## start Extract to read

The sum of these probabilities is a 100%.

This how how they translate to NPS scores:

100%
GroupNPS ScoreJoint Probability
P & P10049%
P & N5014%
P & D07%
N & P5014%
N & N04%
N & D-502%
D & P07%
D & N-502%
D & D-1001%

Essentially then, there is only one combination that achieves NPS score of 60. It is also the best case scenario with two Promoters in the team. A scenario indeed so good it happens only 49% of the time. 51% of the time in the person will be told they have not earned their bonus that day. Even though their yearly average is a 60.

Probabilty distribution in a 2-person group

Perhaps the goal of 60 is just unfortunately high. What if we lower the target score? As the initial scale is linear (from 1 to 10), we automatically assume that moving the target by a few points will be proportional to the number of Promoter scores required to get. Yet, because the NPS formula translates the scores to a 3-point scale, and averages the result, that linearity is lost. To illustrate just how counter-intuitive this design is, let’s use the probable scores of a 2-person session to see how likely are they to reach any NPS score between -100 and 100:

Passing scores

As you’d see from the graph, if the target was a -100, anyone would have passed a 100% of time, regardless of the score. If it was anything over -100, only one scenario - a very unlikely two Detractors (1% of time) - would have been penalised. A score of -50 is not met 4% of time. That of over 0 is achieved in 77% of the scenarios. Finally, a score over 50 is a product of only 51% of the cases.

What’s the probability of scoring 51, then? The function is not linear, instead NPS system imposes a step change.

NPS imposes a step change

There is no difference in setting an NPS of 51 and 60, or 1 and 49: these are just the same likely. Between 0+ and less than 50, an employee bonus is reduced 23% of the time. This gap goes up to 51% in the bin between 50 and a 100 NPS. Repeating for the third time: this is the function behaviour even though on average the coach reaches NPS of 60.

Admittedly, so far the probability calculation has been done only for the groups of two. To check if this behaviour is not just the odd property of small numbers, we can model the results other group sizes in R. The R script calculates joint probability for all groups between 2 and 10, an incredibly mundane task if done by hand.*

R script:

# empty result vector
res = c()
# all possible nps scores
nps = c(100,0,-100)

## end Extract to read

## To be done
A. Retype the passage on NPS scores word for word, starting with "There is no" and going on through "nps = c(100,0,-100)".
B. Convert the records into a numbered list, starting with the line with "Brand Consistency (586, 1109)" and going on through the line with "Search (234, 19)". Include only those lines and leave out any blank ones.

## start Record excerpts

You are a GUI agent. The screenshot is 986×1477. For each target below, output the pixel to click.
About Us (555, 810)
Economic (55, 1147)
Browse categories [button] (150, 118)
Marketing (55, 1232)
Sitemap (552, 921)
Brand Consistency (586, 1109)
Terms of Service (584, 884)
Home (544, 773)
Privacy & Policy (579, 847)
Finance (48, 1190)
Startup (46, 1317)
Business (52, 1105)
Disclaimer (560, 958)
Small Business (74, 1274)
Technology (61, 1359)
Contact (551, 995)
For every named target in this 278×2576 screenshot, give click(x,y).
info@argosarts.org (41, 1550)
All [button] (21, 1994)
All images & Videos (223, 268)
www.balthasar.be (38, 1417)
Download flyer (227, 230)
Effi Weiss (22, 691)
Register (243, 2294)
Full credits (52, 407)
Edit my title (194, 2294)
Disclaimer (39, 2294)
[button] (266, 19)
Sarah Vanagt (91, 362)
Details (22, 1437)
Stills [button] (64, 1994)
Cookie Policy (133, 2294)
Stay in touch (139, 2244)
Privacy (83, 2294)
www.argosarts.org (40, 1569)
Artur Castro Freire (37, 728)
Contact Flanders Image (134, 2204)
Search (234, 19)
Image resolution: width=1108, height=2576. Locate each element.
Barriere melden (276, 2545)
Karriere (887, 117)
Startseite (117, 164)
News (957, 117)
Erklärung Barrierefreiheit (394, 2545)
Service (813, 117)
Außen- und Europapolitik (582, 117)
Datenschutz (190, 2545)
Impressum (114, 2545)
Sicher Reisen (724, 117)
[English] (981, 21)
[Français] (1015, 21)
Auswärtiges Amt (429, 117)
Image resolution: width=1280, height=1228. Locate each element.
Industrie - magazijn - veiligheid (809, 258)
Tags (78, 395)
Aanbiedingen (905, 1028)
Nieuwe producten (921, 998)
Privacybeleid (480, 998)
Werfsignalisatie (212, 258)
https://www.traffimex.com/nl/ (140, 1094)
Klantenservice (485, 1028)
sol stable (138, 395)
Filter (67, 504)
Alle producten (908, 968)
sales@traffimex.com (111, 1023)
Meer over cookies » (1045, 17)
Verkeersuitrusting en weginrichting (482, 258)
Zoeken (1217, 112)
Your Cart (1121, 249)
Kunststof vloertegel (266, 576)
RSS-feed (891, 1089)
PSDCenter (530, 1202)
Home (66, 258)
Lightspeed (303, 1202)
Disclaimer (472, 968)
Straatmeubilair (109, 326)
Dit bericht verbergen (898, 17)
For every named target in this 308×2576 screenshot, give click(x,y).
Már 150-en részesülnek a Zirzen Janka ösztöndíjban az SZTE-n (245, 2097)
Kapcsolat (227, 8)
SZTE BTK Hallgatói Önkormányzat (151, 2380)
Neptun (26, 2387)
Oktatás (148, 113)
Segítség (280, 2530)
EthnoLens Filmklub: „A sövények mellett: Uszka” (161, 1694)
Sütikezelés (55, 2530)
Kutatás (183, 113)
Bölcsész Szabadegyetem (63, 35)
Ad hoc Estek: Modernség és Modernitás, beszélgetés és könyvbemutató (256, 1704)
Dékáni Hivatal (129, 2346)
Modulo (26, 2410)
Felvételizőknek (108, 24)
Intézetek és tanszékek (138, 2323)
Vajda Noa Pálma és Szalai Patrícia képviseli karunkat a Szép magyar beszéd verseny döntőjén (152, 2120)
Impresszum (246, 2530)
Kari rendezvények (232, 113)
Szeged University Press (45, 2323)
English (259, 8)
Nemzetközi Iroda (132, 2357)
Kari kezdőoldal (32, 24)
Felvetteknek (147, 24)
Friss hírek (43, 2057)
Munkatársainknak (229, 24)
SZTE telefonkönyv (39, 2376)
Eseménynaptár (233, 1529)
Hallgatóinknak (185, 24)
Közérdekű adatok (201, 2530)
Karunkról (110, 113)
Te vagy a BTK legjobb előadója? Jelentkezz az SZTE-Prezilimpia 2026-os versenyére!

## end Record excerpts

## Solved problems
A.
There is no difference in setting an NPS of 51 and 60, or 1 and 49: these are just the same likely. Between 0+ and less than 50, an employee bonus is reduced 23% of the time. This gap goes up to 51% in the bin between 50 and a 100 NPS. Repeating for the third time: this is the function behaviour even though on average the coach reaches NPS of 60.

Admittedly, so far the probability calculation has been done only for the groups of two. To check if this behaviour is not just the odd property of small numbers, we can model the results other group sizes in R. The R script calculates joint probability for all groups between 2 and 10, an incredibly mundane task if done by hand.*

R script:

# empty result vector
res = c()
# all possible nps scores
nps = c(100,0,-100)

B.
1. Brand Consistency (586, 1109)
2. Terms of Service (584, 884)
3. Home (544, 773)
4. Privacy & Policy (579, 847)
5. Finance (48, 1190)
6. Startup (46, 1317)
7. Business (52, 1105)
8. Disclaimer (560, 958)
9. Small Business (74, 1274)
10. Technology (61, 1359)
11. Contact (551, 995)
12. For every named target in this 278×2576 screenshot, give click(x,y).
13. info@argosarts.org (41, 1550)
14. All [button] (21, 1994)
15. All images & Videos (223, 268)
16. www.balthasar.be (38, 1417)
17. Download flyer (227, 230)
18. Effi Weiss (22, 691)
19. Register (243, 2294)
20. Full credits (52, 407)
21. Edit my title (194, 2294)
22. Disclaimer (39, 2294)
23. [button] (266, 19)
24. Sarah Vanagt (91, 362)
25. Details (22, 1437)
26. Stills [button] (64, 1994)
27. Cookie Policy (133, 2294)
28. Stay in touch (139, 2244)
29. Privacy (83, 2294)
30. www.argosarts.org (40, 1569)
31. Artur Castro Freire (37, 728)
32. Contact Flanders Image (134, 2204)
33. Search (234, 19)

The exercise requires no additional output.